Regretfully, dogs with a single ACL tear frequently start to favor the leg that is not injured during exercise, which frequently results in damage to the other leg as well. 60% of dogs with a single ACL injury are thought to eventually sprain their other knee.
How are dog ACL injuries treated?
Dogs with an ACL injury have several effective treatment options available. Your veterinarian will consider your dog's age, size, weight, and lifestyle when deciding on the best course of action for treating their injury.
What are the available ACL treatment options for dogs?
- Treating an ACL injury with a knee brace is a non-surgical option that may help to stabilize the knee joint, and give the ligament time to scar over and repair itself. In order to be effective, a knee brace should be combined with dramatically reduced activity levels, which can be difficult for many dogs.
Extracapsular Repair - Lateral Suture
- This type of ACL surgery is typically recommended for small to medium sized dogs weighing less than 50 lbs and involves replacing the torn ligament with an artificial ligament on the outside of the joint.
Tibial Plateau Leveling Osteotomy - TPLO
- With TPLO surgery the need for the CCL ligament is eliminated by cutting and flattening the tibial plateau (the top section of the tibia), then stabilizing it in a new position with the help of a plate and screws.
Tibial Tuberosity Advancement - TTA
- TTA surgery also eliminates the need for the CCL ligament by cutting the top of the tibia, moving it forward, and then stabilizing it in its new position with a a stainless steel metal plate.
How long will it take for my dog to recover from ACL surgery?
Some dogs will recover more quickly than others following ACL surgery.
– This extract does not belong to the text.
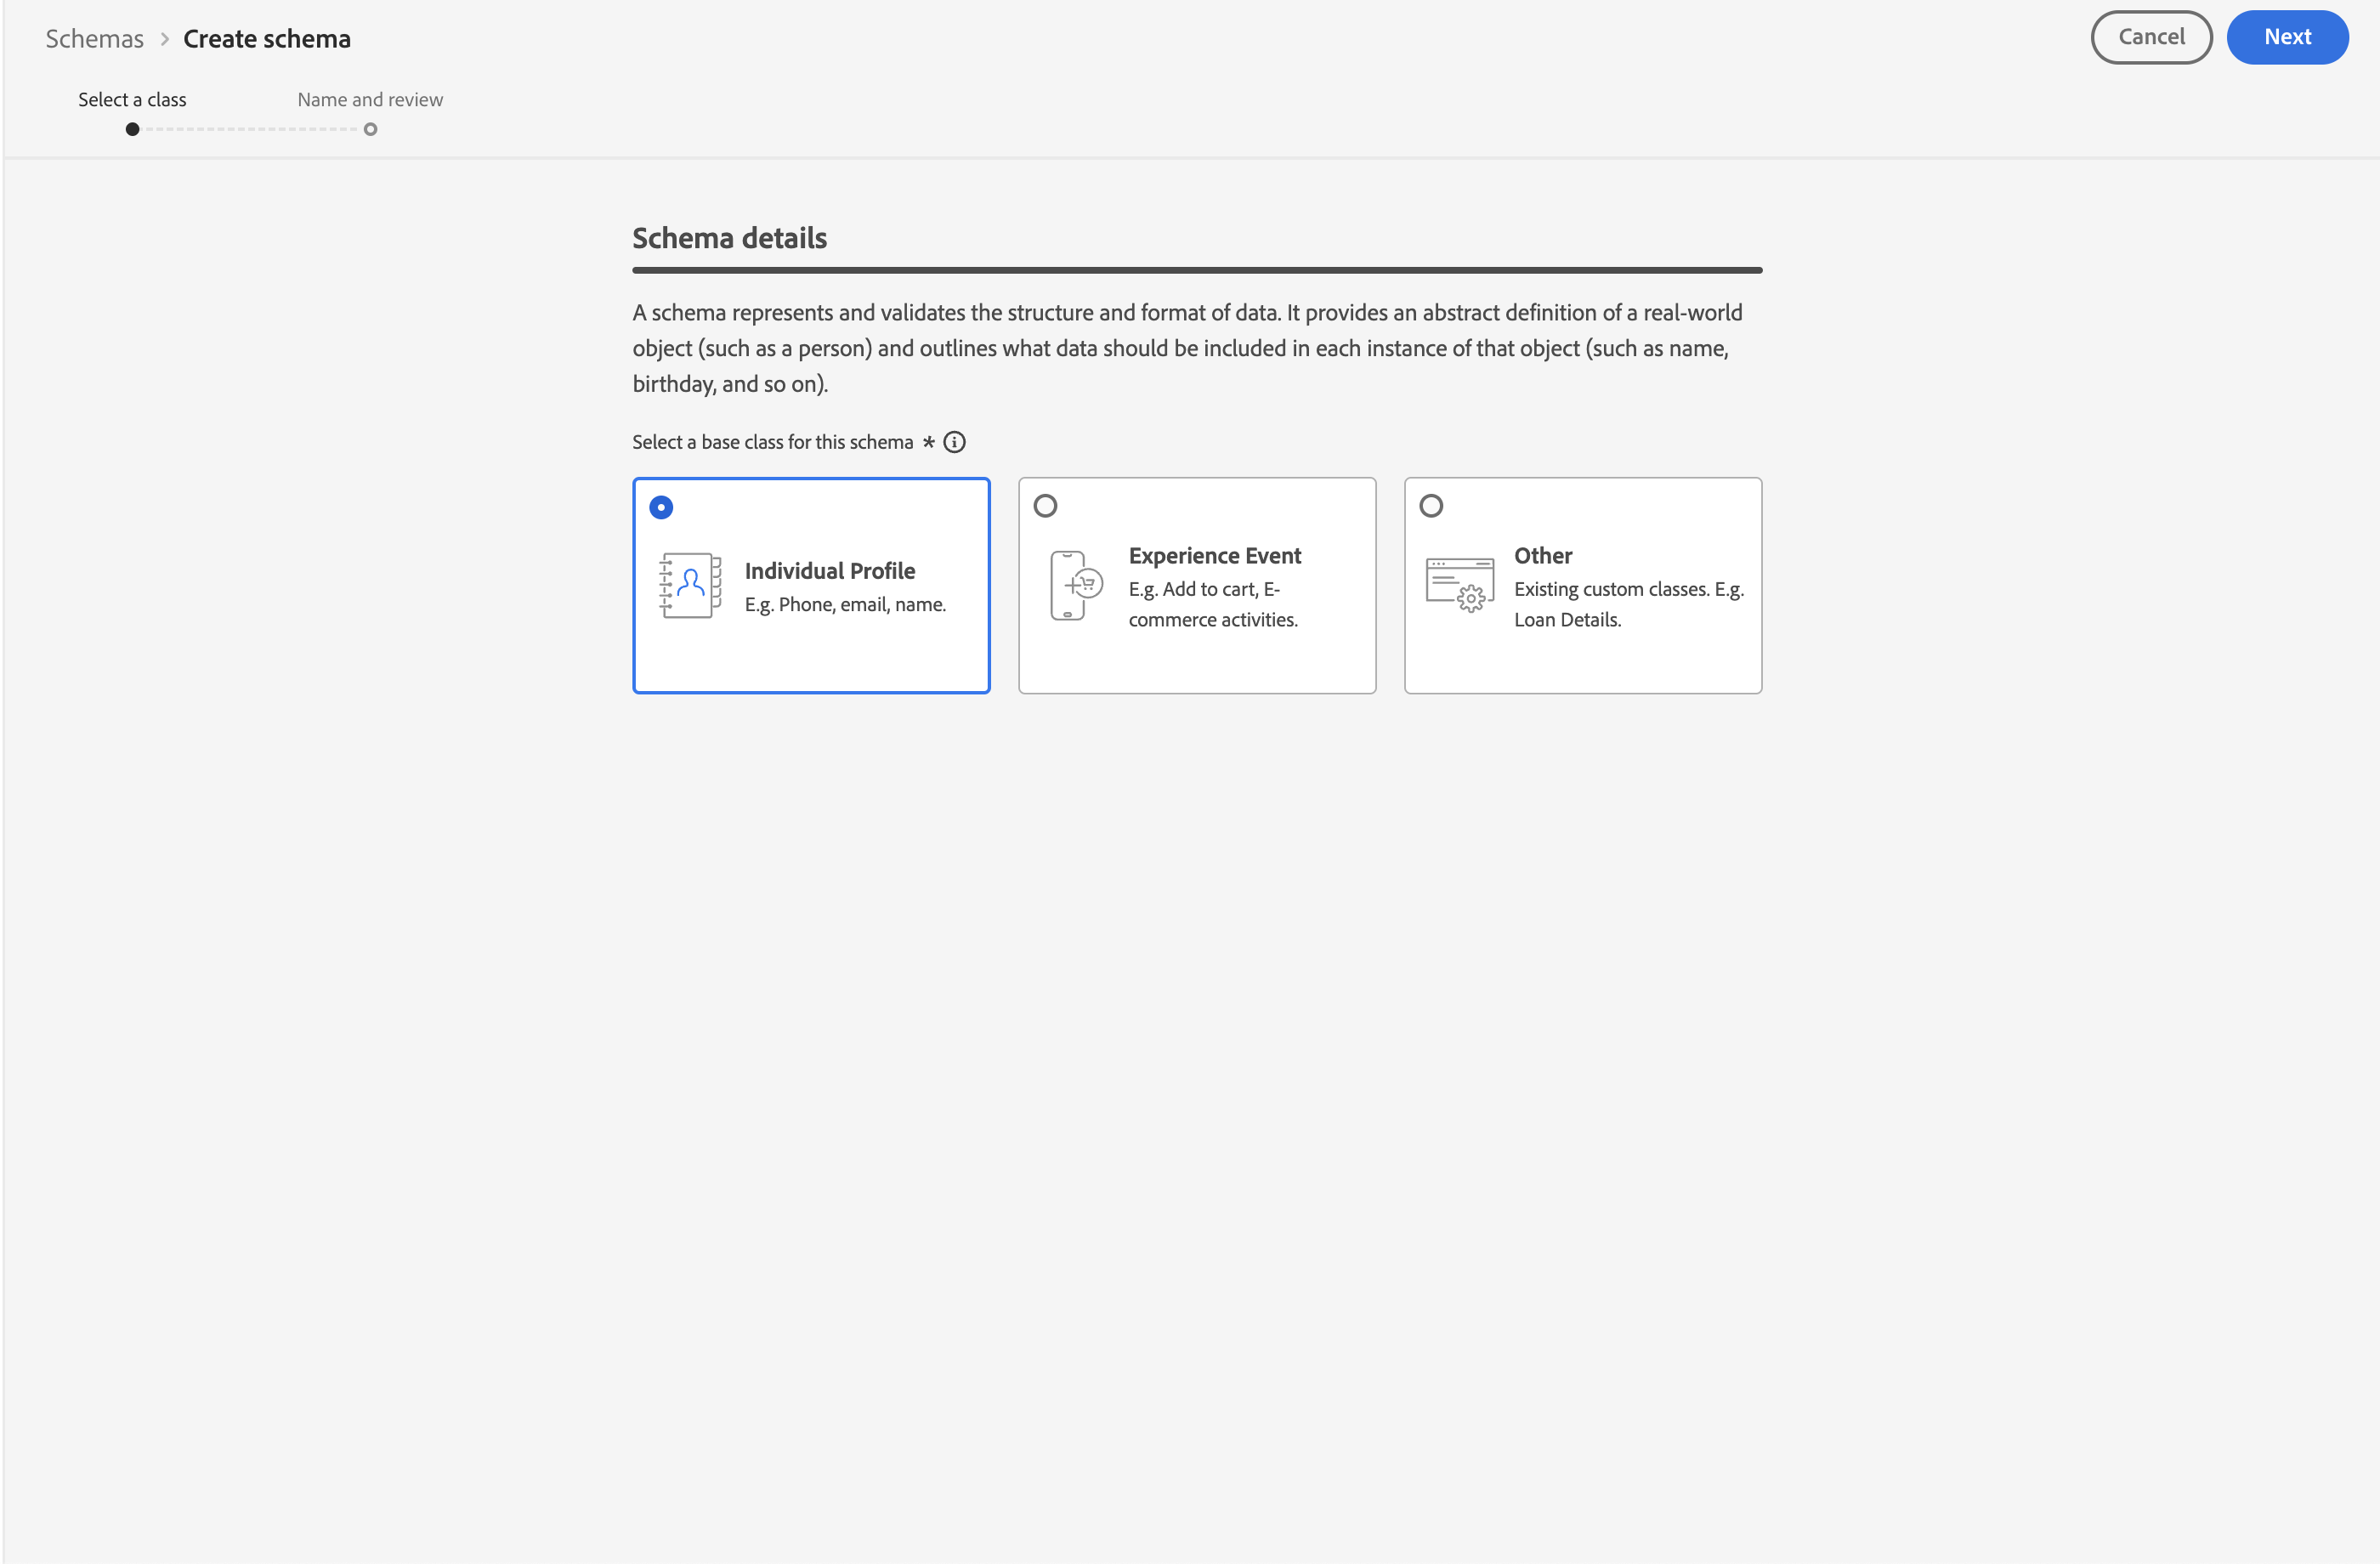Click the Experience Event phone cart icon
Viewport: 2380px width, 1564px height.
click(x=1076, y=585)
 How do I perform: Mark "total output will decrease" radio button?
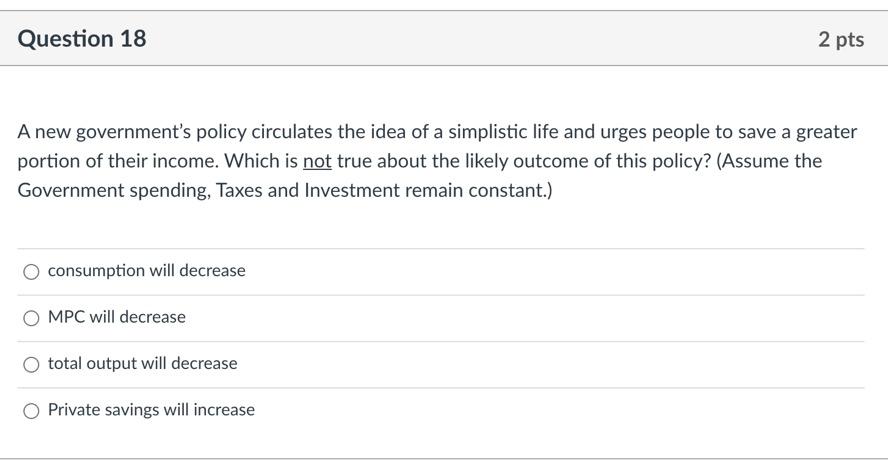tap(32, 364)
However, recovery from an ACL surgery is always a long process! While your dog may be able to walk as soon as 24 hours following surgery, expect full recovery and a return to normal activities to take 16 weeks or longer.
It's critical to monitor your dog's recuperation and heed the advice of your veterinarian. When a dog resists an exercise, you should never force them to do it because this could cause the leg to get hurt again.